Domestic capacity will be pared by as much as 15% while international will tumble as much as 25%, Delta said in a statement Tuesday. The company will also freeze hiring and suspend share buybacks. American will lower U.S. flying 7.5% in April with a 10% decline in foreign service.
The cuts deepen a dramatic reduction in flight schedules at carriers around the world as the virus’s spread upends economies and prompts travelers to stay at home. An airline trade group said last week that the industry will lose as much as $113 billion in sales because of the coronavirus. United Airlines Holdings Inc. abandoned its 2020 forecasts last month.

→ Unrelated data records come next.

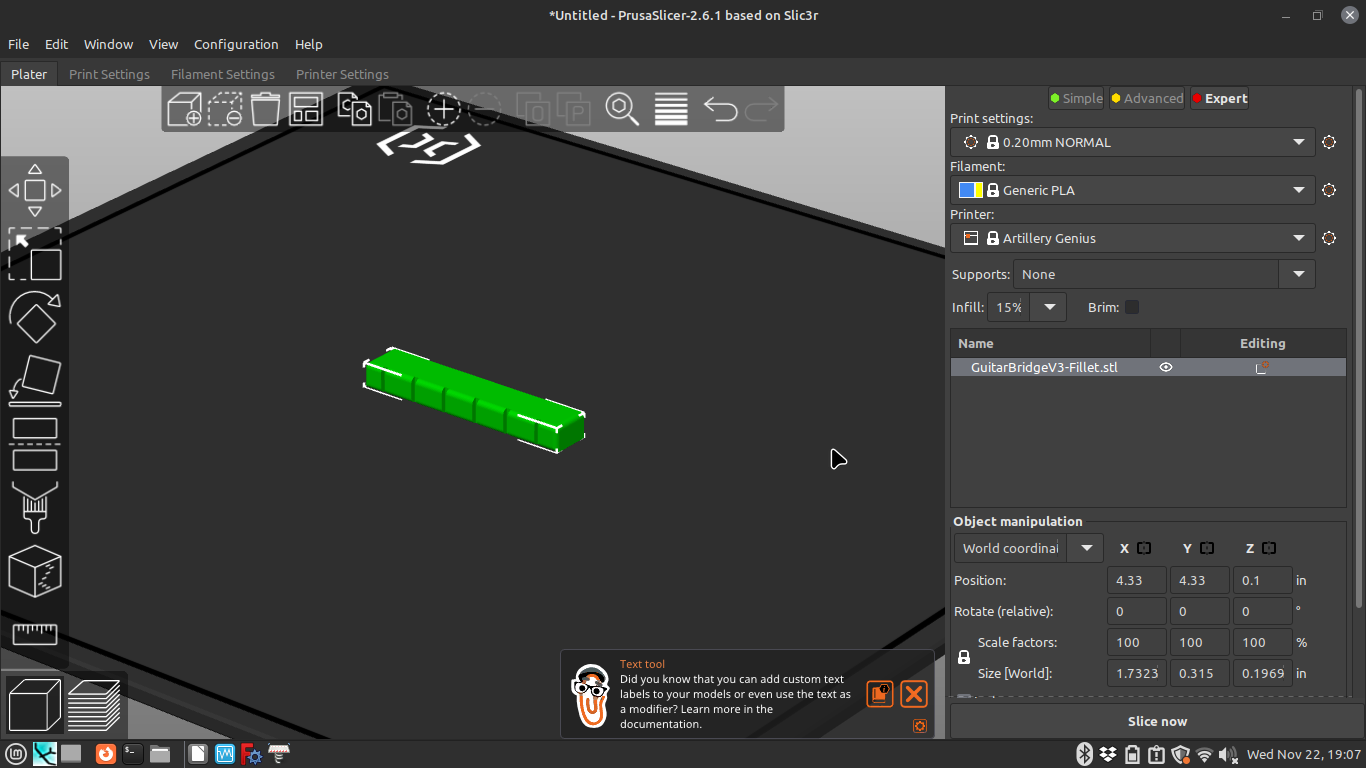Image resolution: width=1366 pixels, height=768 pixels.
Task: Open the Supports dropdown
Action: (1297, 274)
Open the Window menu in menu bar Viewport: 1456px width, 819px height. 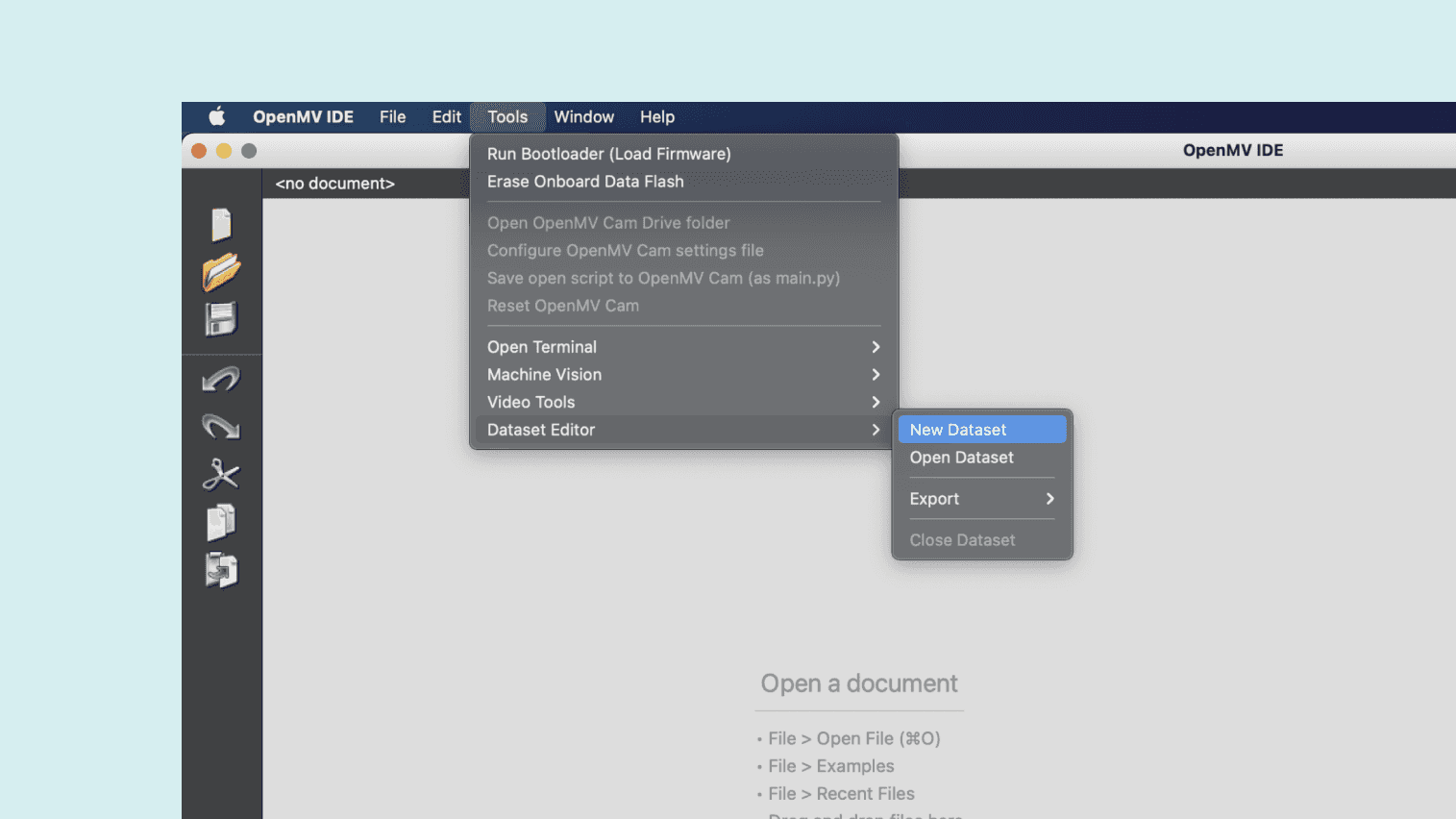coord(583,117)
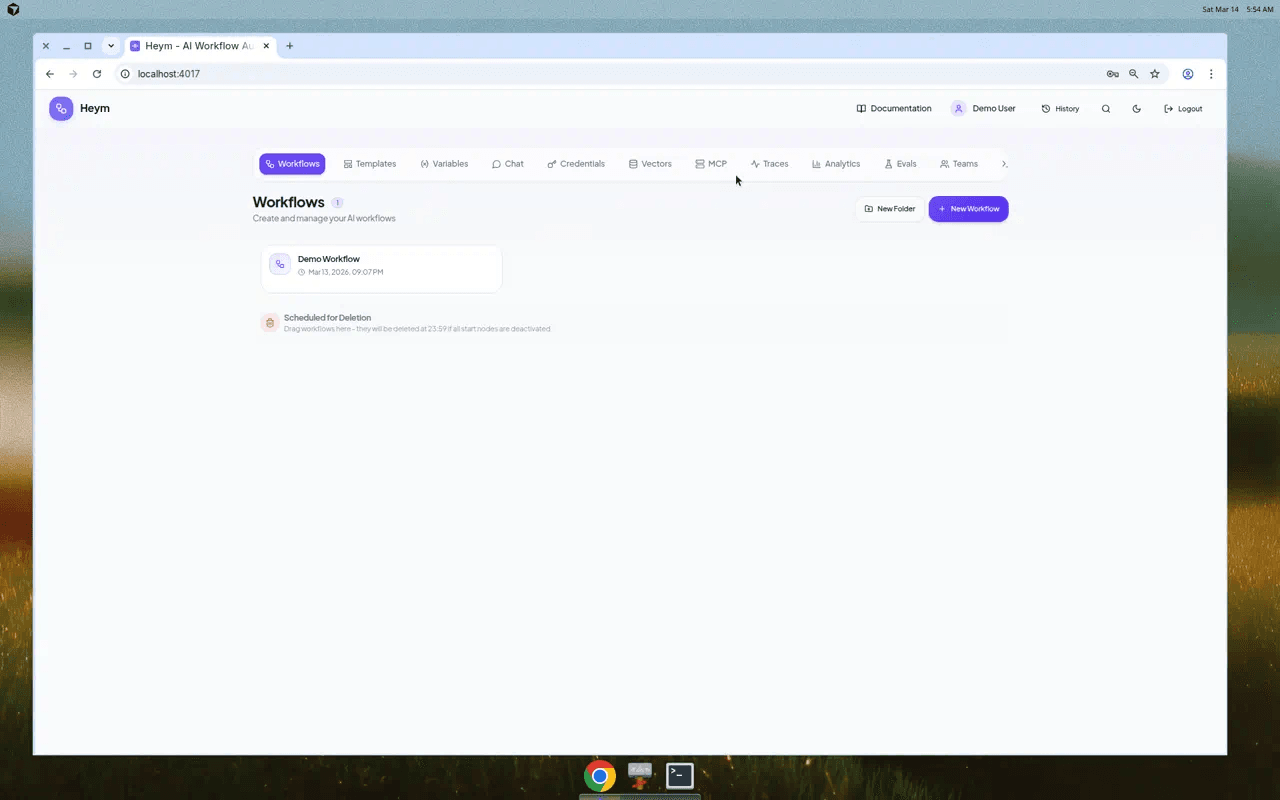Switch to the Workflows tab
Viewport: 1280px width, 800px height.
point(292,163)
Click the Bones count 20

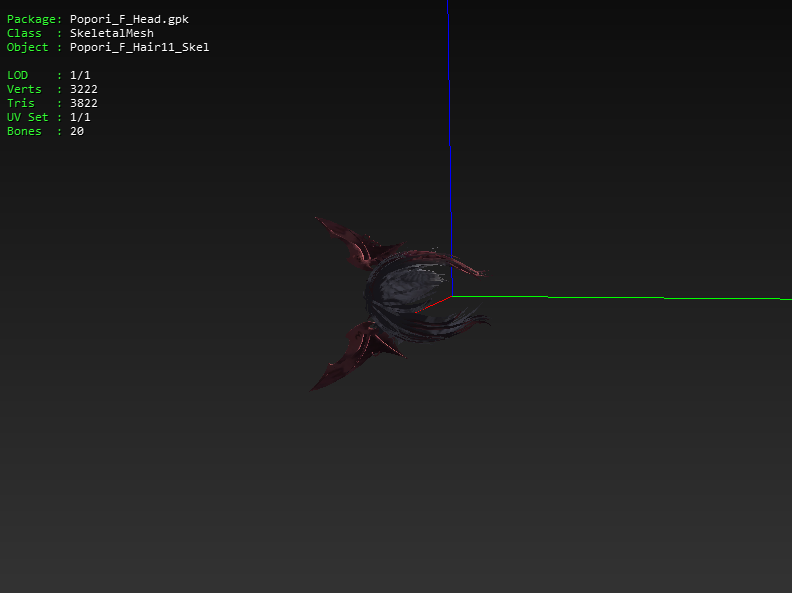76,131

“As the virus has spread, we have seen a decline in demand across all entities,” Delta Chief Executive Officer Ed Bastian said in the statement. “As a result, we have made the difficult but necessary decision to immediately reduce capacity and are implementing cost reductions and cash flow initiatives across the organization.”
Delta climbed 2.8% to $44.75 ahead of regular trading in New York, amid a broad market rally. American jumped 5.8% to $15.60. A Standard & Poor’s index of major U.S. carriers tumbled 32% this year through Monday, dragged down by the virus outbreak.
At Southwest Airlines Co., Chief Executive Officer Gary Kelly said he would take a 10% pay cut amid the drop in bookings, the Wall Street Journal reported.